The Voyage Out Book Group’s Reader’s Guide to Written on the Body by Jeanette Winterson
Written on the Body by Jeanette Winterson
Contemporary Female Novelists from England
Other Books From Region:
Pat Barker’s Life Class
Zadie Smith’s NW
Jeanette Winterson is one of the most talented, controversial, and perplexing novelists of our time. Although she has held many labels, Feminist and Experimentalist pop to my mind first, her writing has found a difficult time being pushed into a clean, marketable box. Good.
Born August 27th, 1959, she was adopted by a Pentecostal working class family. Her childhood was spent with this vehemently devout family in a small, factory town. This rigid upbringing lead her to not only rebel, but to rebel by sneaking out back to read books. Books were not always a welcome entertainment in her childhood home.
This upbringing was the inspiration for Winterson’s autobiographical first novel: Oranges Are Not the Only Fruit. Winterson left home early, and managed to read English at St Catherine’s College in Oxford. She graduated and began working a series of odd jobs in and out of the publishing industry.
At 21 Winterson published Oranges, and the world took note. Since then (1985), Winterson has published about a book every 2 years. Her career is that of a prolific, working writer, who challenges herself and her readers every step of the way.
Questions/ Tangents/ Topics:
1) When a book opens with a question, it begs the reader to start thinking of the rest of the book as an answer. In what ways does the opening sentence frame the remainder of the book?
2) The narrator is a very personal first person present tense. The narrator looks back in fits of nostalgia and regret, but how much are we meant to believe what we are being told?
3) Winterson is a writer’s writer. Her words are purposeful. With this sharp focus on language, what is Winterson’s interaction with cliché in this novel?
4) The book can be broken down into three distinct sections: part one in which the narrator lives like an anti-Don Juan, part two where the narrator studies the body, and part three where the narrator turns to Gail for guidance. How are these hard stops and starts handled within the narrative? Distracting? Illuminating?
5) The first line of the book is an end of sorts, a question and a declaration, and the last paragraph is a beginning. How does this confusion fit into Winterson’s novel?
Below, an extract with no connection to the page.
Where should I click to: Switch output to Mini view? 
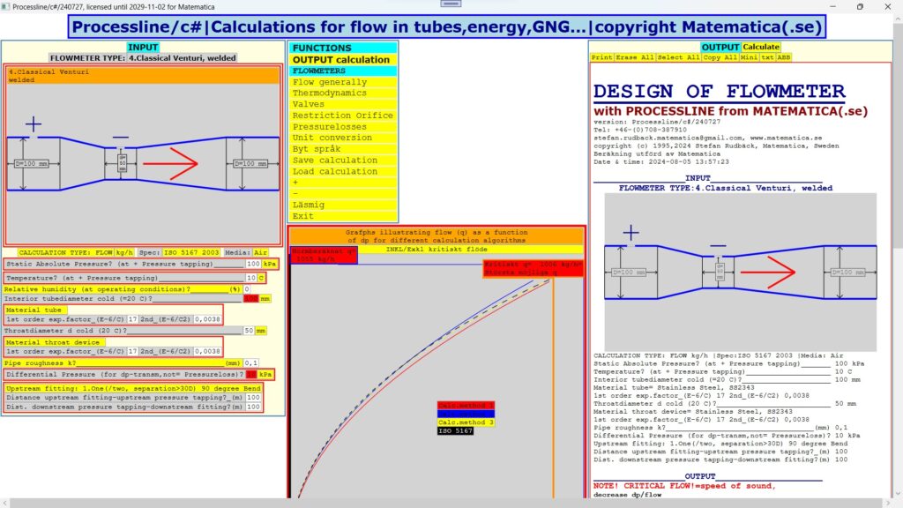tap(749, 57)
What We Talked About When We Talked About This Book:
- Milan Kundera wrote, “Only what is heavy has value”. This quote was brought in by a member to talk about the opening line and ways in which love can be ‘measured’. It was particularly to think of the opening line in reference to this quote because the word heavy is akin to the word loss in that they both have negative connotations, but we find joy in the way they are being portrayed here. Without loss, love does not exist, without heaviness, value is little.
- We talked about Winterson’s playful writing. Her narrator is successful at getting people into bed, but unsuccessful at everything else. The narration’s ranting/confessional nature lends itself to a comedy of errors. The problem with this playfulness is that, if undetected, it can come off as sentimental or trite. We chose to give Winterson the benefit of the doubt, and consider her forays into the sappy as winks to the reader.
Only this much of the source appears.